WHAT YOU WILL DO :: In the climbing account, which mountain gets powdered by fresh snow?

EXTRACT ::
....................
Ian might’ve lost interest in The Gash but he stoked my obsession with it. “Pete’s from the UK, working at a climbing shop in town. He couldn’t believe when I told him The Gash was unclimbed and he’s thinking of heading up to check it out.” Once I got over feeling possessive about my project, Pete and I made plans for Friday. The day was forecast to be cold, but I was leaving for Hawaii on Sunday, and figured I would’ve plenty of time to warm up there. Racing fading daylight, I pulled on bolts to my previous highpoint. Then, with the terrain ahead merely vertical, I headed up armed only with cams and pins. Standing below a rock outcrop in the snow gully above, I pulled up the drill and made an anchor. On the way down I cleaned my rattly pins and drilled bolts. Next time I wanted gear that’d hold a fall.
January 2015. I fully intended to finish the job when I got back from Hawaii but weather and conditions conspired against me. Either it was too cold or too warm or too windy or avalanche hazard was too high. And when stars finally lined up, I’d lost my motivation for drytooling choss, preferring to carry it uphill instead to train for an upcoming Himalayan trip. Spring, then summer, came and went. Once again mornings dawned frosty and fresh snow powdered Mt. Lawrence Grassi.
....................
RECORDED DATA ::
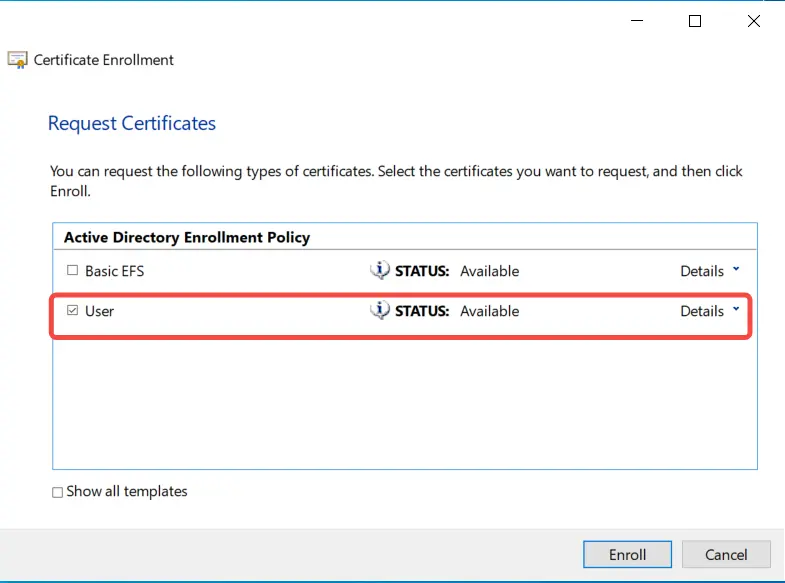Maximize the Certificate Enrollment window
Screen dimensions: 785x583
pos(694,21)
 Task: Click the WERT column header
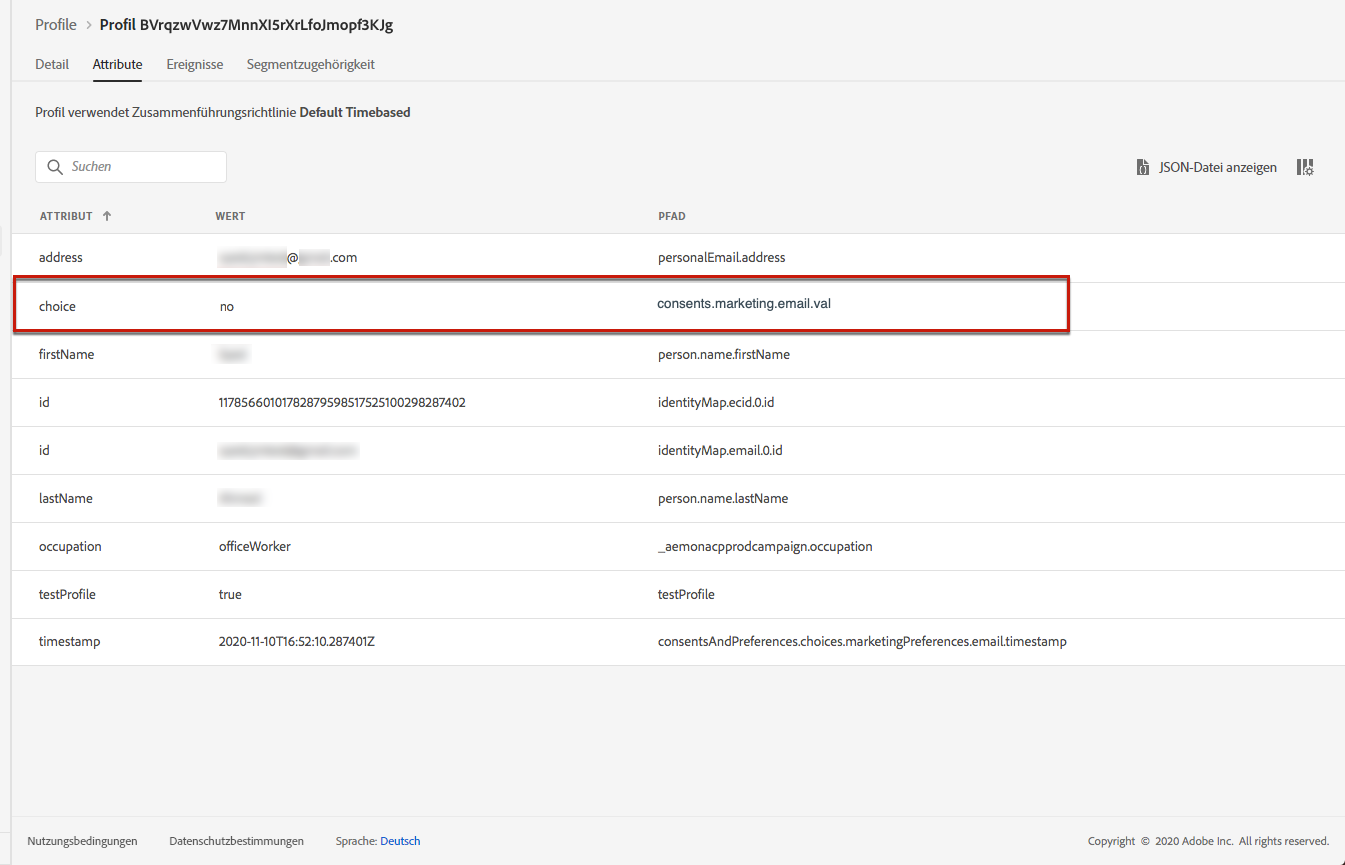point(230,216)
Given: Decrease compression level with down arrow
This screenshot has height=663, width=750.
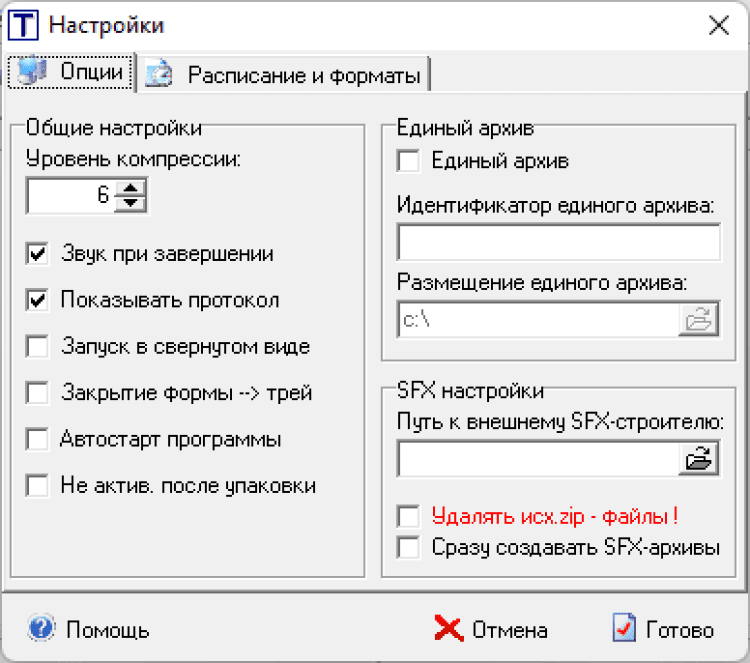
....................
WRITTEN REPLY :: Mt. Lawrence Grassi